Biological age reflects how old your body actually is based on lifestyle and health factors — it can be significantly younger or older than your calendar age. This calculator uses evidence-based lifestyle factors that research has linked to cellular aging to estimate your biological age and identify where you have the most opportunity to improve.
Calculate Your Biological Age
How to Use the Biological Age Calculator
Your biological age can differ significantly from your calendar age. The research field of geroscience has identified several lifestyle factors with strong evidence for accelerating or slowing cellular aging. This calculator translates those factors into an estimated biological age.
Step 1: Enter Your Age and Sleep
Your chronological age is the baseline. Sleep has one of the strongest impacts on cellular aging — consistently getting 7-8 hours per night is associated with lower biological age markers, while chronic sleep deprivation (under 6 hours) accelerates aging by disrupting cellular repair processes.
Step 2: Rate Exercise, Diet, and Stress
Exercise is the most powerful anti-aging intervention we have. Regular physical activity reduces biological age markers by years. Diet quality (whole foods vs ultra-processed) similarly has major effects. Chronic stress elevates cortisol, accelerates telomere shortening, and adds years to biological age.
Step 3: Include Smoking and Alcohol
Smoking is the most potent accelerator of biological aging among lifestyle factors, adding 5-10+ biological years. Alcohol at heavy consumption levels also significantly accelerates aging through liver damage, oxidative stress, and sleep disruption.
This tool is for informational purposes only and does not constitute medical advice. Consult a qualified healthcare provider for diagnosis, treatment, or any health concerns.
Frequently Asked Questions
Is this biological age calculator free?
Yes, completely free with no signup required. All calculations run in your browser.
How is biological age calculated?
This calculator estimates biological age by adjusting your chronological age based on key lifestyle factors that research links to cellular aging: sleep quality, exercise frequency, diet quality, stress levels, smoking, and alcohol consumption. Each factor can add or subtract years from your estimated biological age.
Is biological age accurate?
Lifestyle-based biological age estimates are approximations. True biological age is measured using biomarkers like telomere length, DNA methylation (epigenetic clocks), and blood chemistry panels. This calculator provides a useful directional estimate based on well-validated lifestyle factors, but should not be taken as a precise measurement.
What is the difference between chronological and biological age?
Chronological age is simply how long you have been alive. Biological age reflects how old your cells and organs actually are, based on accumulated damage and lifestyle factors. You can have a biological age significantly younger or older than your chronological age depending on your lifestyle.

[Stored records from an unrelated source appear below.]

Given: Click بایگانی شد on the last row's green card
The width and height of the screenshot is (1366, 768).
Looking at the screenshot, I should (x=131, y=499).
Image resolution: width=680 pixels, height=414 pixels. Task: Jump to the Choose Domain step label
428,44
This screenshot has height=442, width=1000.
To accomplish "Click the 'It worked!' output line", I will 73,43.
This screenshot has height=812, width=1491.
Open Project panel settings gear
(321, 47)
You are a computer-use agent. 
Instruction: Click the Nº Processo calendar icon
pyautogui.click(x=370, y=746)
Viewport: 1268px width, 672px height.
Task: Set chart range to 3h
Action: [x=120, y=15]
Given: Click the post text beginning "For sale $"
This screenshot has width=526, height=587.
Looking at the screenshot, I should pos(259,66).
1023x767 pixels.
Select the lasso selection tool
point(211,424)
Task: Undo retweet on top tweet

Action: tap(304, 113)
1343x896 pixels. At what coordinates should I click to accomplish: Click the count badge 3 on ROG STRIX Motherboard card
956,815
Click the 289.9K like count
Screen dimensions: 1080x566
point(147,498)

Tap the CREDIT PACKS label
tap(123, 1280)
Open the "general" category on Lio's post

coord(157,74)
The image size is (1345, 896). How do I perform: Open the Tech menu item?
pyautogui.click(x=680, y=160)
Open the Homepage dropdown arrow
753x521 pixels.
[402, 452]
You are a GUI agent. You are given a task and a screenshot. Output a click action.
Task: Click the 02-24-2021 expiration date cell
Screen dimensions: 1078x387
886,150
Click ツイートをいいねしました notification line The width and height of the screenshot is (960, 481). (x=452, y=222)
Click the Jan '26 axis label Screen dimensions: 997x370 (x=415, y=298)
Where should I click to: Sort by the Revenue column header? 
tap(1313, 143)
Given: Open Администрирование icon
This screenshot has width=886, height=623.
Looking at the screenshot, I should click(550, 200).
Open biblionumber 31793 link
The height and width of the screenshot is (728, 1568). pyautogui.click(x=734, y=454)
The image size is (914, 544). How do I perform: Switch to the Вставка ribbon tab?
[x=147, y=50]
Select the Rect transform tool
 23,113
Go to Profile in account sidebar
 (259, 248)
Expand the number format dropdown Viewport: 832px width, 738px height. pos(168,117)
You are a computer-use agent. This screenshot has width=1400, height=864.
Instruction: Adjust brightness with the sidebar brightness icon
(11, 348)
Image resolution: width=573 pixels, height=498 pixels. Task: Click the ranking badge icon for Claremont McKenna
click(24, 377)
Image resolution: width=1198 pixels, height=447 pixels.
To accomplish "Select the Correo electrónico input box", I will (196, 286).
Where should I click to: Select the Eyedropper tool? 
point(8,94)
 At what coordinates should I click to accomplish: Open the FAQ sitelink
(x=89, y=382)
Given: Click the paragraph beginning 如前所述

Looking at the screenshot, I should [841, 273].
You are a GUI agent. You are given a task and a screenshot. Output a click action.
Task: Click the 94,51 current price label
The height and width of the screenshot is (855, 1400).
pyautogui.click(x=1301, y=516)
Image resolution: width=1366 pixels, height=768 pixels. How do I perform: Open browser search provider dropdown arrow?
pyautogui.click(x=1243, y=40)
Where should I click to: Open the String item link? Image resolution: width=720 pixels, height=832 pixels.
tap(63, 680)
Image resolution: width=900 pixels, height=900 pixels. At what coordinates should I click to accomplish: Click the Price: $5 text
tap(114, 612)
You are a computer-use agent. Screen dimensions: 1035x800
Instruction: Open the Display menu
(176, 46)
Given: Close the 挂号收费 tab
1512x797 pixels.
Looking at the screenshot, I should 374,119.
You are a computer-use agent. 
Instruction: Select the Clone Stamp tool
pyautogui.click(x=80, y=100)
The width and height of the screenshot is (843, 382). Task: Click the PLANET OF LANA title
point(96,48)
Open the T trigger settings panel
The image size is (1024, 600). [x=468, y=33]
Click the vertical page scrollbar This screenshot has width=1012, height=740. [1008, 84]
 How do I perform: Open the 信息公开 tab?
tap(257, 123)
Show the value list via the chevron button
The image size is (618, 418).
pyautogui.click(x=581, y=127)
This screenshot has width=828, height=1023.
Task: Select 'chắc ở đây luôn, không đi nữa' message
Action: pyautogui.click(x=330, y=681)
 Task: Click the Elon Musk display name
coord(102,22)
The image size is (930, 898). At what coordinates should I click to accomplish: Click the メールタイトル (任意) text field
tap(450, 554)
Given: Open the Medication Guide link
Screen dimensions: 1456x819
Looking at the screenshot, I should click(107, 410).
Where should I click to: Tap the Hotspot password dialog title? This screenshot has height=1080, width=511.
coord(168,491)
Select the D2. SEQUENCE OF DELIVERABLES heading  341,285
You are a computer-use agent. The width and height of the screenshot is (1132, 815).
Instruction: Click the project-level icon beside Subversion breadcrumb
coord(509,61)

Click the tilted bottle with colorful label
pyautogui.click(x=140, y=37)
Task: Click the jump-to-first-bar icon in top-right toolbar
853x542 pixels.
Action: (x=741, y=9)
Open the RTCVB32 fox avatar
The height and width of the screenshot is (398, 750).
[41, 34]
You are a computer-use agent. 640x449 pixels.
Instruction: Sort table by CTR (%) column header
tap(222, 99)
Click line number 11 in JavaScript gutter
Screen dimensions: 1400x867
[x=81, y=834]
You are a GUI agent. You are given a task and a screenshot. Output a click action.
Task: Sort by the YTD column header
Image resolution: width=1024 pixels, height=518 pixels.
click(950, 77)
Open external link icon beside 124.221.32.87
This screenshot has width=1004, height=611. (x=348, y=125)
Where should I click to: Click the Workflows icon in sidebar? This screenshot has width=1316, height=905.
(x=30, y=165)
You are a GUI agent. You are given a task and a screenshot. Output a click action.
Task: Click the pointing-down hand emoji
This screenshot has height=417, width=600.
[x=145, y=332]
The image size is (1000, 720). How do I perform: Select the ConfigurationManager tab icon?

What lifestyle changes most reduce biological age?
The biggest leverage comes from regular exercise (especially aerobic exercise), adequate quality sleep (7-9 hours), smoking cessation, stress management, and a diet rich in whole foods and low in ultra-processed foods. Each of these has strong scientific evidence for slowing cellular aging.
Can biological age be reversed?
Yes. Studies show that sustained lifestyle improvements can reduce epigenetic biological age markers. Exercise, particularly resistance training combined with aerobic work, sleep optimization, and dietary improvements have all been shown to reduce biological age markers in intervention studies.